*Required task:* Please quote each of the lines below word for word.

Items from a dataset
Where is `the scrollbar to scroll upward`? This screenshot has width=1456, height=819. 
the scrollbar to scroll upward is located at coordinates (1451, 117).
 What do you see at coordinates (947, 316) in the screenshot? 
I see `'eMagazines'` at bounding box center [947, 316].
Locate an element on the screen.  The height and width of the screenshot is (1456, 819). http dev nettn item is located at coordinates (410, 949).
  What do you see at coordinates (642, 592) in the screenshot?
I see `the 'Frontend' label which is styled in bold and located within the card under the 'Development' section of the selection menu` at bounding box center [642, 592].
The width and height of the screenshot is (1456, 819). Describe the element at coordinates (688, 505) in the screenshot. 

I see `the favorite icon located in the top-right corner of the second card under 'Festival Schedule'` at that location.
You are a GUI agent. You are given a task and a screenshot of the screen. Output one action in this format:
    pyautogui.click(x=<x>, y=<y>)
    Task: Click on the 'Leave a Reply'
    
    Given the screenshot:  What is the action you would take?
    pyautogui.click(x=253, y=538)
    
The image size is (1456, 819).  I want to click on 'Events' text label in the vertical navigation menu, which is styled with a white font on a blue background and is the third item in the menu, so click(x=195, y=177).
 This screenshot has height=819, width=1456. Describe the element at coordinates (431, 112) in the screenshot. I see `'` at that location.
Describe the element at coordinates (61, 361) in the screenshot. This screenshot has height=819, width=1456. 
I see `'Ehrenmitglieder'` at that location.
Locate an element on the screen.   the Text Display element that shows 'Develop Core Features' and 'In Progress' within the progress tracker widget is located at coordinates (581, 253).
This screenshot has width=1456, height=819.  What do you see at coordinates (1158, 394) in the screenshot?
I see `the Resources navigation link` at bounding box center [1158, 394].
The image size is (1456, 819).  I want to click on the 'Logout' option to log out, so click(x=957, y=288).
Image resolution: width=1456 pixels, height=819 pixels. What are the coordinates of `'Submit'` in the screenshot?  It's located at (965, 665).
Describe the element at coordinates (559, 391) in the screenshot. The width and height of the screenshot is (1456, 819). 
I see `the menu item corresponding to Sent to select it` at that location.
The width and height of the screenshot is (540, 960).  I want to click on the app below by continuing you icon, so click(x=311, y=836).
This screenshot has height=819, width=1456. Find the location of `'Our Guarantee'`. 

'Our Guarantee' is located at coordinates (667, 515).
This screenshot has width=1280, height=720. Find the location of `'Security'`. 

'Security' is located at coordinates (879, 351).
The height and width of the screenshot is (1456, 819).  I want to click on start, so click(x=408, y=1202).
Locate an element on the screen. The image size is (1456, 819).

*Answer in full:*
Where is `the scrollbar to scroll upward`? This screenshot has width=1456, height=819. 
the scrollbar to scroll upward is located at coordinates (1451, 117).
 What do you see at coordinates (947, 316) in the screenshot? 
I see `'eMagazines'` at bounding box center [947, 316].
Locate an element on the screen.  The height and width of the screenshot is (1456, 819). http dev nettn item is located at coordinates (410, 949).
  What do you see at coordinates (642, 592) in the screenshot?
I see `the 'Frontend' label which is styled in bold and located within the card under the 'Development' section of the selection menu` at bounding box center [642, 592].
The width and height of the screenshot is (1456, 819). Describe the element at coordinates (688, 505) in the screenshot. 

I see `the favorite icon located in the top-right corner of the second card under 'Festival Schedule'` at that location.
You are a GUI agent. You are given a task and a screenshot of the screen. Output one action in this format:
    pyautogui.click(x=<x>, y=<y>)
    Task: Click on the 'Leave a Reply'
    
    Given the screenshot:  What is the action you would take?
    pyautogui.click(x=253, y=538)
    
The image size is (1456, 819).  I want to click on 'Events' text label in the vertical navigation menu, which is styled with a white font on a blue background and is the third item in the menu, so click(x=195, y=177).
 This screenshot has height=819, width=1456. Describe the element at coordinates (431, 112) in the screenshot. I see `'` at that location.
Describe the element at coordinates (61, 361) in the screenshot. This screenshot has height=819, width=1456. 
I see `'Ehrenmitglieder'` at that location.
Locate an element on the screen.   the Text Display element that shows 'Develop Core Features' and 'In Progress' within the progress tracker widget is located at coordinates (581, 253).
This screenshot has width=1456, height=819.  What do you see at coordinates (1158, 394) in the screenshot?
I see `the Resources navigation link` at bounding box center [1158, 394].
The image size is (1456, 819).  I want to click on the 'Logout' option to log out, so click(x=957, y=288).
Image resolution: width=1456 pixels, height=819 pixels. What are the coordinates of `'Submit'` in the screenshot?  It's located at (965, 665).
Describe the element at coordinates (559, 391) in the screenshot. The width and height of the screenshot is (1456, 819). 
I see `the menu item corresponding to Sent to select it` at that location.
The width and height of the screenshot is (540, 960).  I want to click on the app below by continuing you icon, so click(x=311, y=836).
This screenshot has height=819, width=1456. Find the location of `'Our Guarantee'`. 

'Our Guarantee' is located at coordinates (667, 515).
This screenshot has width=1280, height=720. Find the location of `'Security'`. 

'Security' is located at coordinates (879, 351).
The height and width of the screenshot is (1456, 819).  I want to click on start, so click(x=408, y=1202).
Locate an element on the screen. The image size is (1456, 819).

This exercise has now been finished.